I hope that makes more sense.

michaelcampbell · on Aug 31, 2011

> The DNS prefetching done by the browser exists to save your time. Instead of waiting to do a DNS lookup until you click on a link in the current page, the browser does DNS lookups on all links in the page as soon as the page is loaded. By the time you're done deciding which link to follow, the browser is already done with the initial step required to follow any link on the page.

My apologies; I was unclear. I (think I) get the DNS prefetching idea (your browser asks DNS for all the IP's on a page in the hope that one will be hit, and it won't have to spend time to do it later when a link is actually clicked), but why would DNS send anything to the site that it's getting an address for? (And under what protocol?)

When my browser asks DNS for an IP for "www.foo.com", why does "www.foo.com" need to know I asked for it?

sciurus · on Aug 30, 2011

I think the phrase "target web service" from the article is misleading. This is about passing part of the client's IP address to the authoritative nameserver for the for the target web service. From my understanding the following is an example- Let's say I'm on the east coast, I'm using Google DNS on the west coast as my DNS server, and I want to load foo.edgecast.com. foo.edgecast.com has two servers, one on the east coast and one on the west coast. When I perform a lookup for foo.edgecast.com I talk to Google's recursive resolver which then talks to Edgecast's authoritative nameserver. Without EDNS edgecast doesn't get any information about me; it just knows the request came from Google on the west coast, so it gives out the IP address of their west coast server. With EDNS, Edgecast's gets enough of my IP address from Google to know that I'm on the east coast, so it gives out their east coast server's IP address.

michaelcampbell · on Aug 31, 2011

AAaaahhhh... THIS makes sense.

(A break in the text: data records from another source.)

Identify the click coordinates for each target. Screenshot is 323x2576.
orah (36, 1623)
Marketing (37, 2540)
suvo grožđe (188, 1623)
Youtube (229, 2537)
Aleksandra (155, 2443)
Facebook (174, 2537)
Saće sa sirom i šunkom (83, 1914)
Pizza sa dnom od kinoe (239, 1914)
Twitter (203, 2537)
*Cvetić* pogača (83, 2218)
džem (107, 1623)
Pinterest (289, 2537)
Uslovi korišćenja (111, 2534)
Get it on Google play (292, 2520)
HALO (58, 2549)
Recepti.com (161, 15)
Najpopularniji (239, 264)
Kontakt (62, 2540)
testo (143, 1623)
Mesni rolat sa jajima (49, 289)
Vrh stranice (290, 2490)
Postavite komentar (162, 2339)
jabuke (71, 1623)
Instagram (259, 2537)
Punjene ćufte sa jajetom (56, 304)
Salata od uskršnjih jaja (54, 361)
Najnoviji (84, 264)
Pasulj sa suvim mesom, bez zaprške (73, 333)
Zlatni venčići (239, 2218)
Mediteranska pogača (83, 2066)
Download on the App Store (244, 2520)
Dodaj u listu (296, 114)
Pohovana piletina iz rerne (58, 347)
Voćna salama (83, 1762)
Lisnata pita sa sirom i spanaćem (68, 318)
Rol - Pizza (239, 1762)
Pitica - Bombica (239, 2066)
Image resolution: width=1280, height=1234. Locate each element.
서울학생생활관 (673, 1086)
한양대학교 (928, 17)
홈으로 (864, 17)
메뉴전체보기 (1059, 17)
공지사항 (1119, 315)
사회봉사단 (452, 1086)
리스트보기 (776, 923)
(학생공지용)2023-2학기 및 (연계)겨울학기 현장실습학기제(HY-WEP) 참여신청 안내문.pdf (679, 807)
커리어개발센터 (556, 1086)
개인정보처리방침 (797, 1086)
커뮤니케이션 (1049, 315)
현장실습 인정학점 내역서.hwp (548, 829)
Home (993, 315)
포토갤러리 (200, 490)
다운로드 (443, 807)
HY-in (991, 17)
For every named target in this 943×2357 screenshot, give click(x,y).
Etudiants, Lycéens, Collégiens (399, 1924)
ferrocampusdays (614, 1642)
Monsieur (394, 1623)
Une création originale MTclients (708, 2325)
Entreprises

SO it's not the actual web server that's getting my truncated IP, it's the web server's provider's NAMESERVER. So if I'm hosting a website, but not its nameserver (say I'm using godaddy or whathaveyou for that), only godaddy's nameserver would get the truncated IP if my site shows up on google's search page; not my actual web server.

jpablo · on Aug 30, 2011

The directions that browsers are going is to prefetch the entire page ahead of time anyway, so this is a moot point.

mike-cardwell · on Aug 30, 2011

Firefox users:

RequestPolicy users can disable Link prefetching and DNS prefetching from the Advanced tab in the RequestPolicy preferences. Everyone else can search for "prefetch" in about:config and do it from there.

Also, Prefetching is disabled by default if the page containing the link is opened over HTTPS.